El sector industrial se reduce a la explotación minera, con predominio de capitales extranjeros (ingleses, franceses, belgas) ; en 1920, los capitales extran­jeros ascendían a 667 millones de pesetas y los nacionales a 605. No es posible sentar las bases de una industrialización racional: la industria pesada exigiría inversiones de amortización lenta, independencia nacional de los recursos mineros y especialistas adecuados. Junto a la minería, la industria ligera, con capitales nacionales, la industria catalana sobre todo, y la periférica que empieza a aparecer, es la única baza favorable de la base capitalista que describimos.

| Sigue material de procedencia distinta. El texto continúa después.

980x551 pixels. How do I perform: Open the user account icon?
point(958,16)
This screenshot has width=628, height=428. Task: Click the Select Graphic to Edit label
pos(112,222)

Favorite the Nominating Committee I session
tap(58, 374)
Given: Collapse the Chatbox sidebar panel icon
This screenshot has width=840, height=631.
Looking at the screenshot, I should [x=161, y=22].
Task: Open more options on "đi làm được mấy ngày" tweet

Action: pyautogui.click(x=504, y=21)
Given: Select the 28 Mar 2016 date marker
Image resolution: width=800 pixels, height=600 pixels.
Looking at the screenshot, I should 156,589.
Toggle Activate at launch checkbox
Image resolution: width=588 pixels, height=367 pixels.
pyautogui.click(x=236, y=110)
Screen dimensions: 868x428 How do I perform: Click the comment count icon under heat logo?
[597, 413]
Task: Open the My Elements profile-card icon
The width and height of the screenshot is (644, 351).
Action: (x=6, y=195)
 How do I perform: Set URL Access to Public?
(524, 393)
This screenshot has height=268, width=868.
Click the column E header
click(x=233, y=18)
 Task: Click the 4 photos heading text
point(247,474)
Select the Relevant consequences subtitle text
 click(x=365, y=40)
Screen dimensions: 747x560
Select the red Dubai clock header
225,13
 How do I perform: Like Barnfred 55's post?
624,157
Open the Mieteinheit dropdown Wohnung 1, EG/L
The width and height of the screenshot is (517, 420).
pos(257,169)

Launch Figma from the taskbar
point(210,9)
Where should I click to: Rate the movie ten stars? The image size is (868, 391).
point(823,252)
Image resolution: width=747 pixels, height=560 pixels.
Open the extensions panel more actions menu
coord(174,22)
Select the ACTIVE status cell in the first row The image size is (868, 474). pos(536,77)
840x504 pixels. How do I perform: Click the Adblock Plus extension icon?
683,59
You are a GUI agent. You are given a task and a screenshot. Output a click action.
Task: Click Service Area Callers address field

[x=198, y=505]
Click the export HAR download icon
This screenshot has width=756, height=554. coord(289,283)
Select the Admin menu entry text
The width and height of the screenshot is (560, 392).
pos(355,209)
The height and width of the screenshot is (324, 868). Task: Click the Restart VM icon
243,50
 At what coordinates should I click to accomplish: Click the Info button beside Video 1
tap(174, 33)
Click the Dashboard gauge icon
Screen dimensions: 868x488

Pero, con ella, basta y sobra para atender al reducido mercado nacional; de aquí que su propia existencia impida el desarrollo industrial del resto del pais.

De este modo esa base capitalista, además de las contradicciones inherentes a toda base capitalista — como la que tiene lugar entre la burguesía y el proleta­riado, por ejemplo — engendra contradicciones peculiares, ocasionadas por su formación anormal: la existente, por ejemplo, entre la oligarquia central financiera y terrateniente y la burguesía catalana — más adelante, también la vasca — , que en el plano ideológico se refleja en las polémicas entre « librecambistas » y <1 pro­teccionistas ». Pero todo esto se comprenderá mucho después. La burguesía de la época, y sus ideólogos más inocentes o más cínicos, dan por sentado que España, con sus ferrocarriles, su telégrafo, sus bancos y sus astilleros, es ya un país mo­derno que nada tiene que envidiar a Francia o a Inglaterra.

Las clases

La población española de 1860 hubiera podido agruparse de la siguiente manera, según cifras de F. Garrido en su obra ya citada:

1) Un millón de servidores domésticos y de pobres de solemnidad.2) Las clases trabajadoras: 2.354.000 proletarios agrícolas; 200.000 proletarios

industriales (123.000 textiles; 21.000 metalúrgicos; 41.000 en las industrias harinera y olivarera; 23.000 mineros); 665.000 artesanos; 510.000 arrenda­tarios agrícolas.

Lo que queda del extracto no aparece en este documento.